I had a colonoscopy and endoscopy done and, while they said they did not see anything, they took several biopsies.  I feel that I did, however, choose the wrong GI specialists to go to since I specifically remember screaming in pain multiple times during my colonoscopy.  I was not supposed to remember any of it.  And the nurse who called me with my biopsy results didn’t want to listen to anything I said or discuss possibilities.  They first said the biopsies looked like celiac disease but the follow-up blood tests showed that it is not.  I was told by my doctor that at the follow-up with GI they can do tests to show if it’s an intolerance issue.  The reading I did about celiac and intolerance said that the way they can tell on the biopsies is because of damage to the intestines.  My follow-up appointment is in a few weeks.

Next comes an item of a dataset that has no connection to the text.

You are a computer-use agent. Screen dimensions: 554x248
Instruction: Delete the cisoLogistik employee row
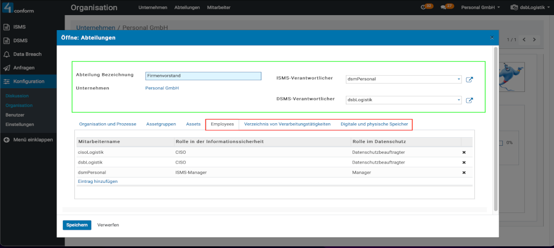tap(464, 152)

My last trip to the regular doctor was for ear pain and ringing and they said there was fluid but no infection in my ear.  They suggested it was most likely a sinus infection, yet the MRI I had the day before showed no inflammation or clouding in my sinuses.  I have finished my antibiotics and I am still sick.  A couple of days ago I when I was coughing up all kinds of stuff I was feeling the lymph nodes on my neck.  They are swollen, but on the bottom of the one on the left...well, it’s not just tender, it’s hard....like a hard lump.  I am going to to call my doctor Tuesday morning to see if they can get me in.

And to wrap up this list of kill-me-now crap, when I went grocery shopping on Friday I was having joint pain (as usual) and the migraine was complete with extreme nausea and sound, light, and smell sensitivity.  I know we all know the old “Don't go to the store hungry”, but have you ever tried going to go grocery shopping when the sight of food makes you gag and you can’t even think about eating?  I wore ear plugs to block out the screaming children (and adults actually) but about halfway through my joint and mouth pain, coupled with the nausea was too much.  I was in the middle of a huge store with nowhere to sit down and the left side of my upper body ached.  I was reduced to taking a ton of deep breaths to hold back my tears and leaning on the side of my cart to limp to the checkout.  I don’t think I will go grocery shopping by myself again, unless I am in much better health and I don’t need much.

I will wait until my next entry to write about how I’m settling into my very solitary life.  I will leave you with an apology for complaining.